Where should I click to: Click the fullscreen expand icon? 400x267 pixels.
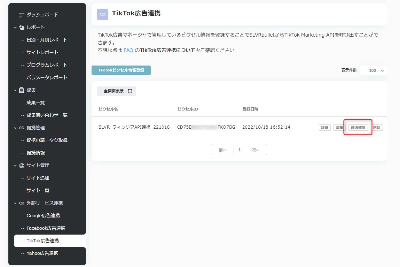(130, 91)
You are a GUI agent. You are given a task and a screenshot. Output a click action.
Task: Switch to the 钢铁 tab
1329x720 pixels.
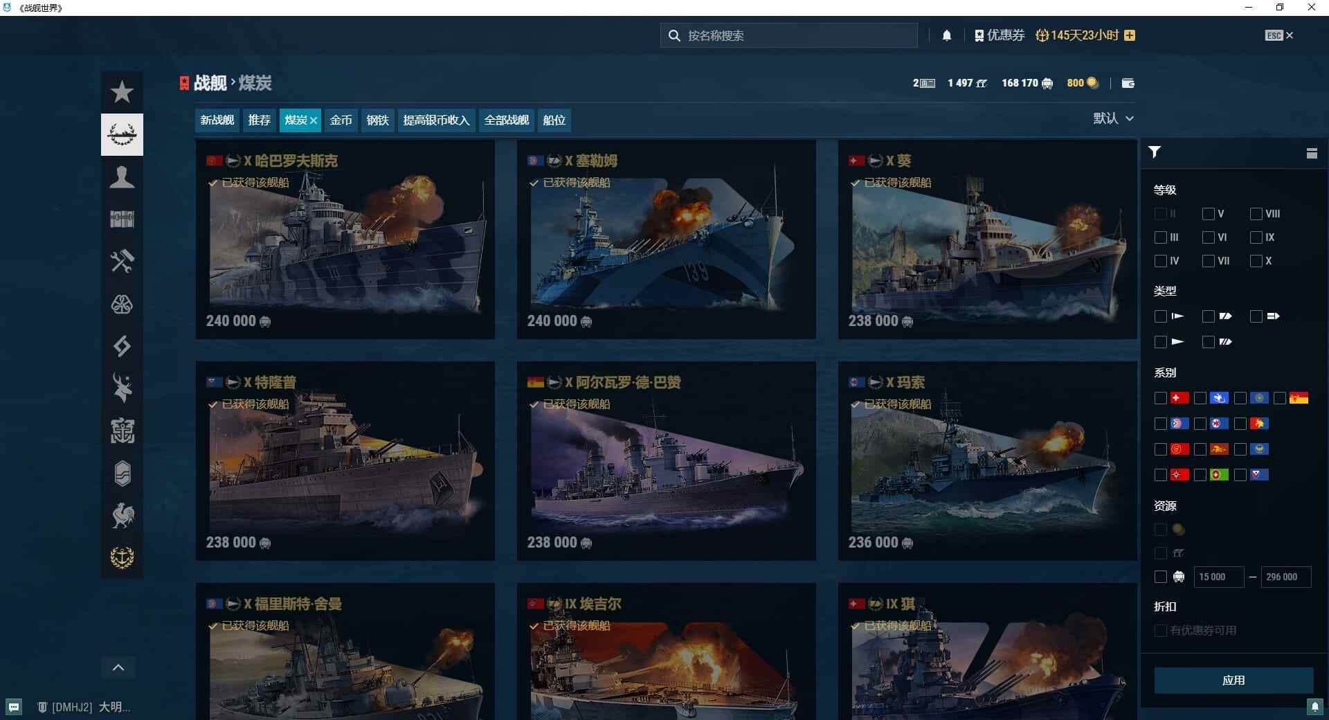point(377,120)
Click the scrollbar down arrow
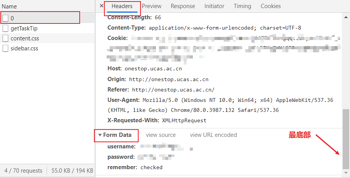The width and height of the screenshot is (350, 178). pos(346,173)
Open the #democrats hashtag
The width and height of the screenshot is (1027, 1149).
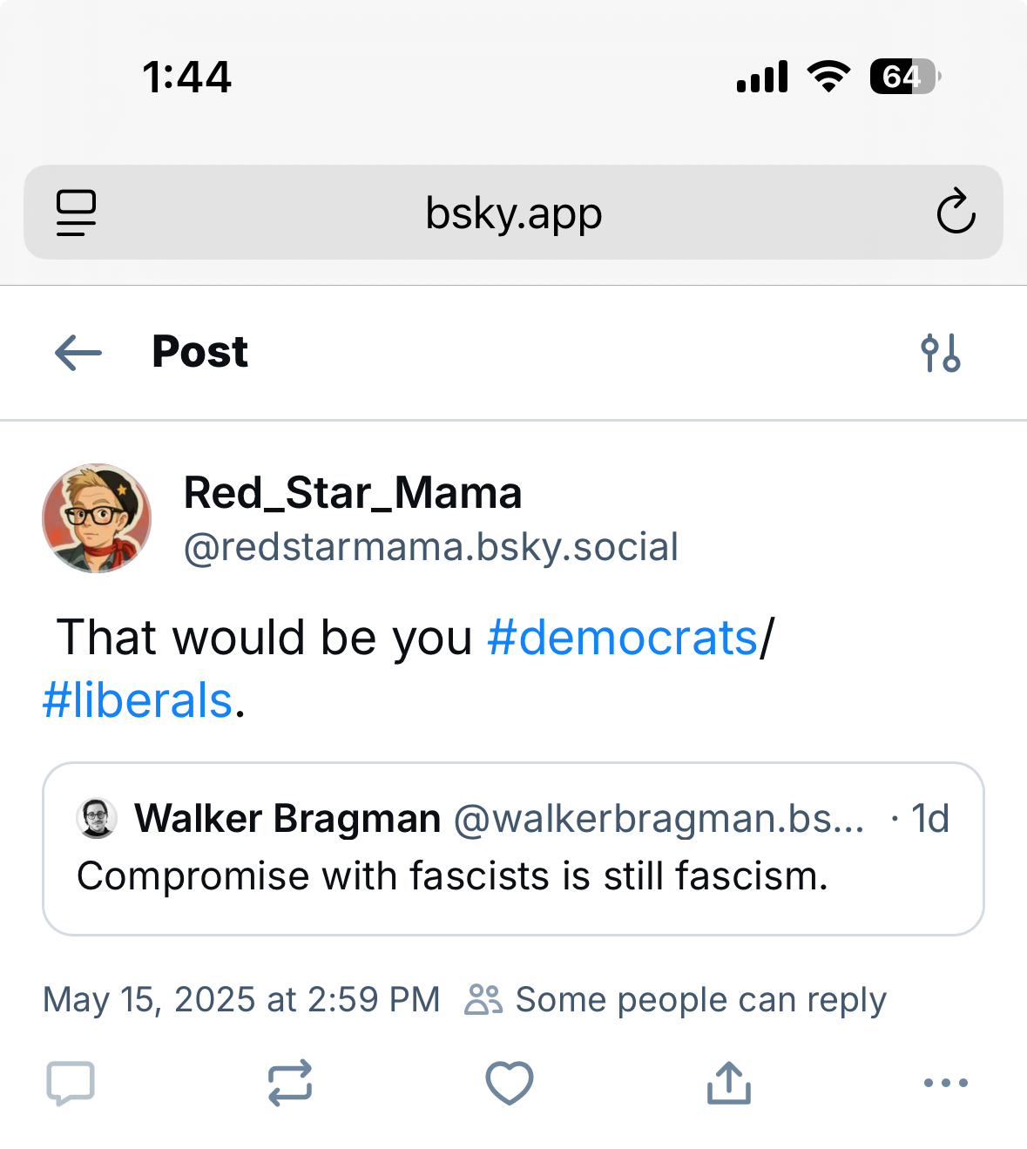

==

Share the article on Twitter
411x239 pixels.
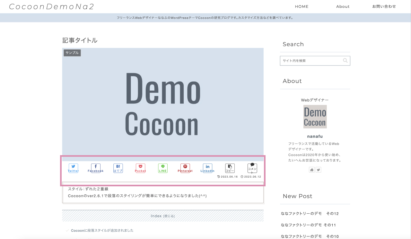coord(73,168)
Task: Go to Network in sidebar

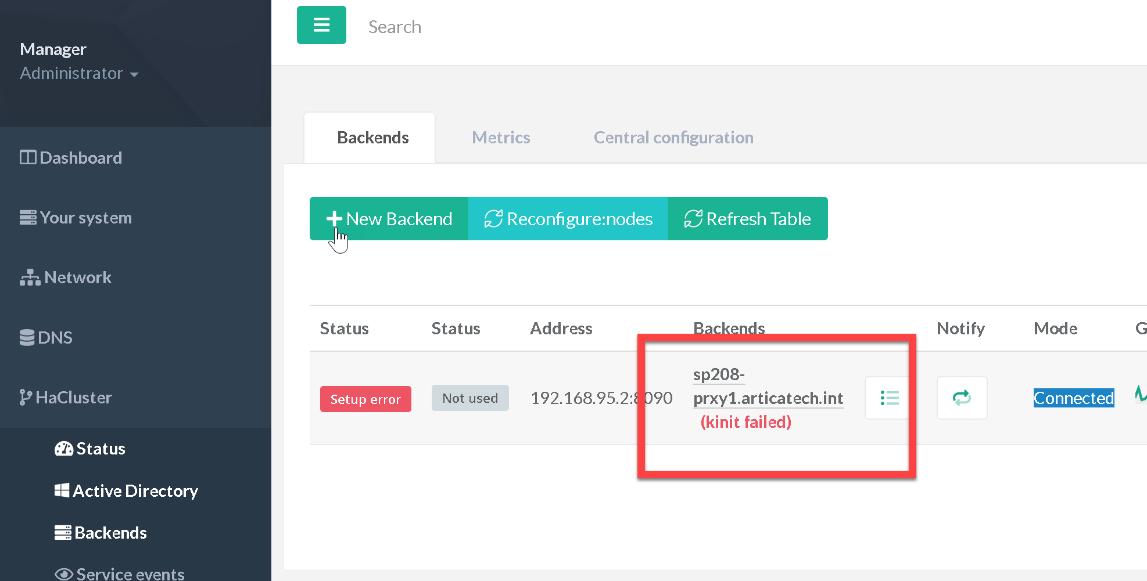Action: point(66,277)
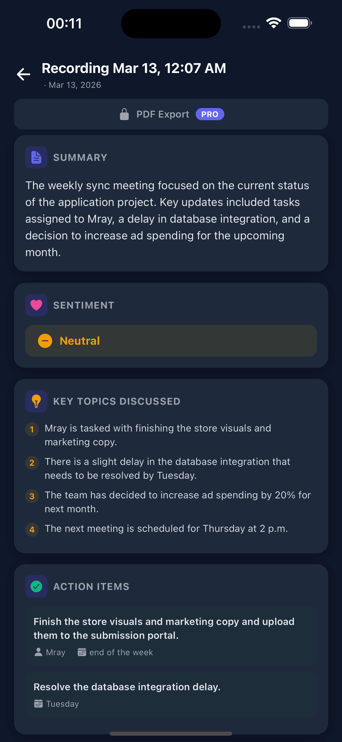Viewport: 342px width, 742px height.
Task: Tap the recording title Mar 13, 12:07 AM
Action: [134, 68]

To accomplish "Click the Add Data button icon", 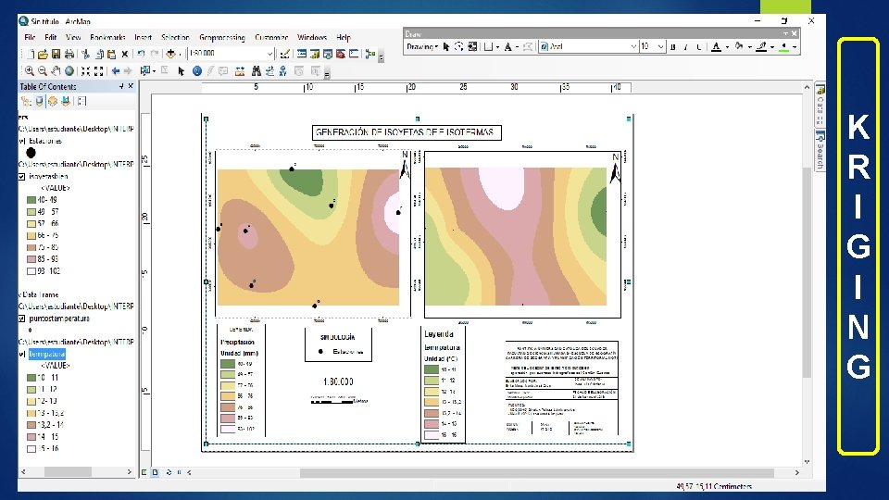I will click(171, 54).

* * *

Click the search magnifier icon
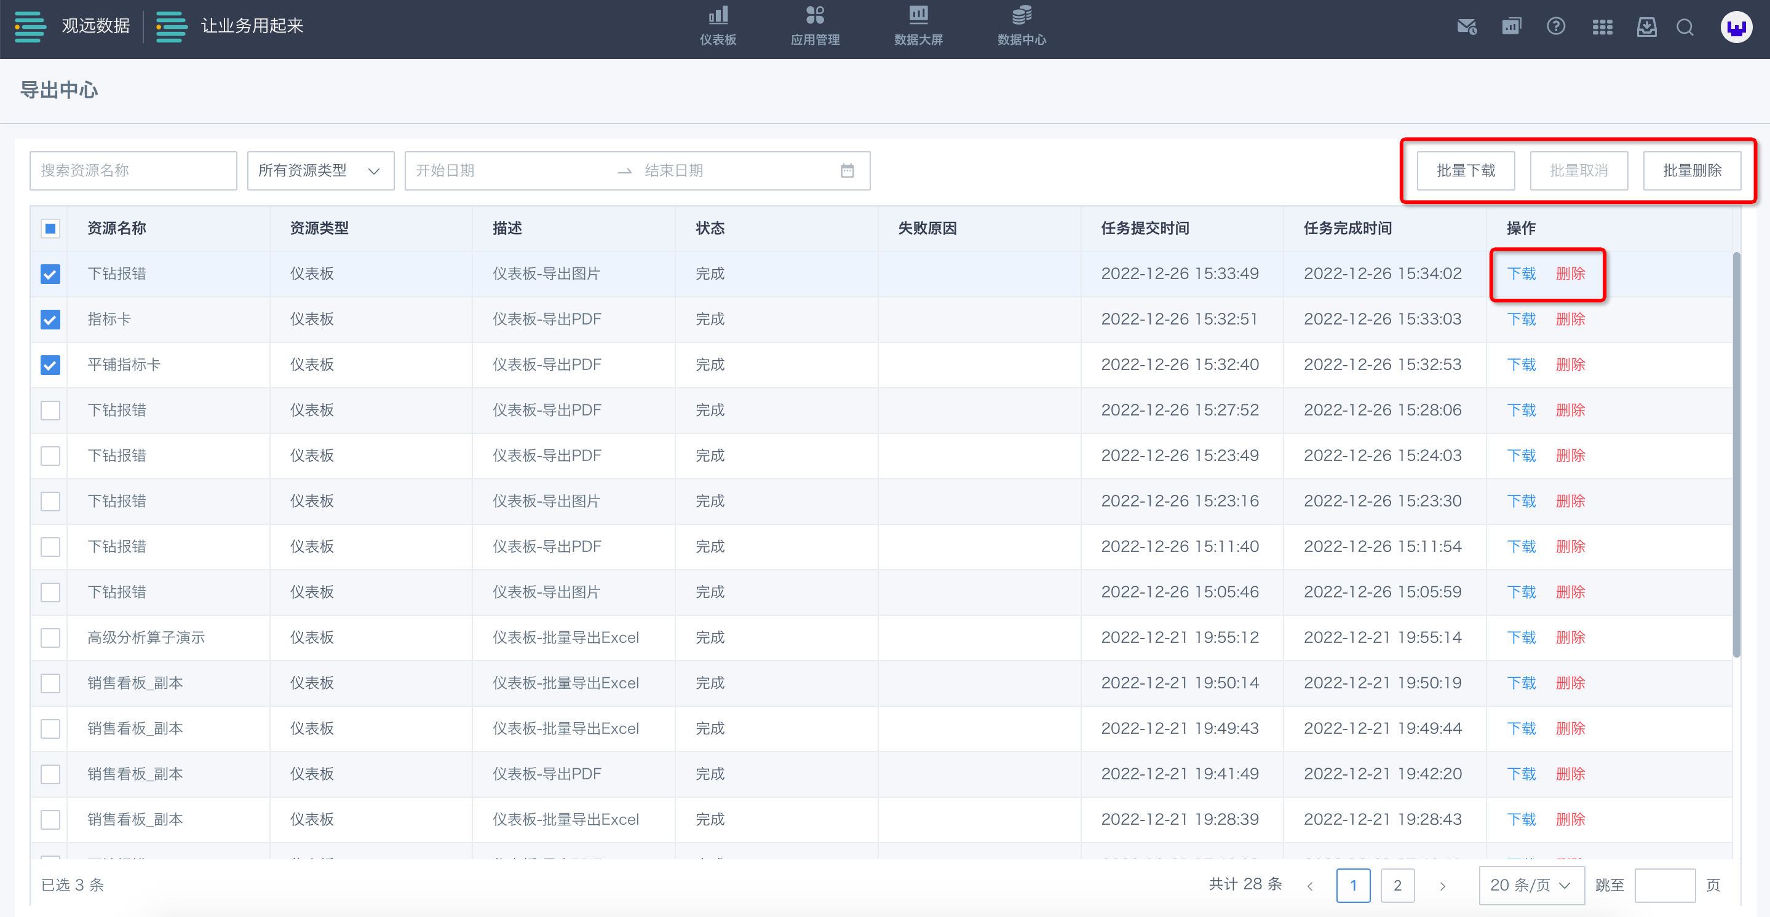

** WHAT TO DO **
Return the rows from the line with "Where should I" through the line with "point(377,120)", both included, copied word for word. Leave the pictures out.

** EXERCISE RESPONSE **
Where should I click to: Click the fullscreen expand icon? 400x267 pixels.
(130, 91)
You are a GUI agent. You are given a task and a screenshot. Output a click action.
Task: Switch to the 钢铁 tab
1329x720 pixels.
point(377,120)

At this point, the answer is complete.